With this method, we can measure the actual stack usage of each function. Therefore, our reported numbers represent our implementation and depend e.g., on the compiler version used. This explains why our numbers are higher than reported theoretical optima (see [7]). The stack usage is deterministic and does not depend on the inputs’ concrete values. Our measurement method also implies that input messages for signing and the RNG are not counted for its memory usage, but outputs are.

Fig. 3.
figure 3

Comparison of sizes and speeds of Dilithium modes on embedded hardware. The reference in white is Dilithium2 without recomputating parts of the key to save memory. To set the computation speed into perspective, we compare the scaling with the key and signatures sizes. Note that the shown key sizes are after restoring from the 32 byte seed.

Figure 3 summarizes how Dilithium modes scale, and how our stack optimizations impact the speed of operations.

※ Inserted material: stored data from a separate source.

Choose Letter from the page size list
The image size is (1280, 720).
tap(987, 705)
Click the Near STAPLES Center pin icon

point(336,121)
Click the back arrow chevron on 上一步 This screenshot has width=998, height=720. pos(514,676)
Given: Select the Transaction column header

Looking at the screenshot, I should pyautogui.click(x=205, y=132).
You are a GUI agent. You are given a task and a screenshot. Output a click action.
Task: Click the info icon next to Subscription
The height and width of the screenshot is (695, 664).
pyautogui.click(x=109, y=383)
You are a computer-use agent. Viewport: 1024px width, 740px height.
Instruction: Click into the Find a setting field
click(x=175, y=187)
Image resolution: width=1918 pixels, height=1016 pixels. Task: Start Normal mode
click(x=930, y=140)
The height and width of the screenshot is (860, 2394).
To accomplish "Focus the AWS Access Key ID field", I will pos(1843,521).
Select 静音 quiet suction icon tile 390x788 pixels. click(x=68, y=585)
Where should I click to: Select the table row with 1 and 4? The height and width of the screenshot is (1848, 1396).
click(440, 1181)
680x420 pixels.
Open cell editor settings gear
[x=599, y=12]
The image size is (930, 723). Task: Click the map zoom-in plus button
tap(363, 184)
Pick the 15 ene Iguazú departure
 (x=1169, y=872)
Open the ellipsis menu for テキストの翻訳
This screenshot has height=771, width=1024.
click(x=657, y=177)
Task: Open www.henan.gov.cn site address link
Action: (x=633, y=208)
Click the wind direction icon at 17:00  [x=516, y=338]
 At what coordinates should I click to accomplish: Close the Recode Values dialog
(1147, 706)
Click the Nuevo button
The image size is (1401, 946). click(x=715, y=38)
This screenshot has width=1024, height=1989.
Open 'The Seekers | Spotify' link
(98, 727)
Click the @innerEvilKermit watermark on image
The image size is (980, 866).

Since Dilithium’s signing has a retry loop, its signing speed has a long tail. The distribution of measurements for our Dilithium5 signing benchmark is shown in Fig. 4. To not cause timeouts, CTAP operations should be faster than 10 s. Signing with Dilithium5 achieves that in 97% of the operations. Key generation is faster and more predictable, taking 271 ms on average, with 1 ms standard deviation.

6.3 Register and Authenticate Speed

Different from pure cryptography measurements above, the performance measurements for the CTAP commands MakeCredential and GetAssertion were measured on the USB host, and include a full message exchange. All measurements use server-side keys (see Sect. 5.1). MakeCredential takes 792 ms with 2 ms standard deviation. GetAssertion has the same long-tail timing distribution as signing (see Fig. 4).

Fig. 4.
figure 4

Timing distributions of signing and the CTAP command GetAssertion, using the Dilithium5 mode.

We simulated 2000 calls to the security key to register and login. MakeCredential calls took between 786 and 797 milliseconds, whereas GetAssertion has much more variance, due to its signing retry logic described above (see Fig. 4). The time distribution shows that 20% of all calls finish within 2 s. On average, a command takes 3.9 s to complete. 97% of all authentication attempts finished within the CTAP timeout of 10 s, as stated in our requirements in Sect. 5.1.

7 Conclusion

In this paper, we proposed a practical way to upgrade security-key authentication via FIDO’s CTAP to PQC. To do so, we have designed and evaluated a hybrid digital-signature scheme that combines a classical scheme, ECDSA, with a PQC one, Dilithium. This hybrid scheme ensures that the security guarantees of each underlying scheme are maintained even when one of the scheme becomes insecure

To demonstrate the practicality of this scheme, we have implemented it in the open-source security-key firmware OpenSK, benchmarked its performance, and released our contribution as open-source software with an Apache2 license. This way, we encourage other researchers to reproduce our results on a nRF52840 chip.

Our implementation is designed to overcome the intrinsic resource limitations of current security key hardware platforms while maintaining reasonable run-times. Our evaluation of this implementation has demonstrated its feasibility even when using Dilithium’s highest security mode, which comes with the highest resource requirements.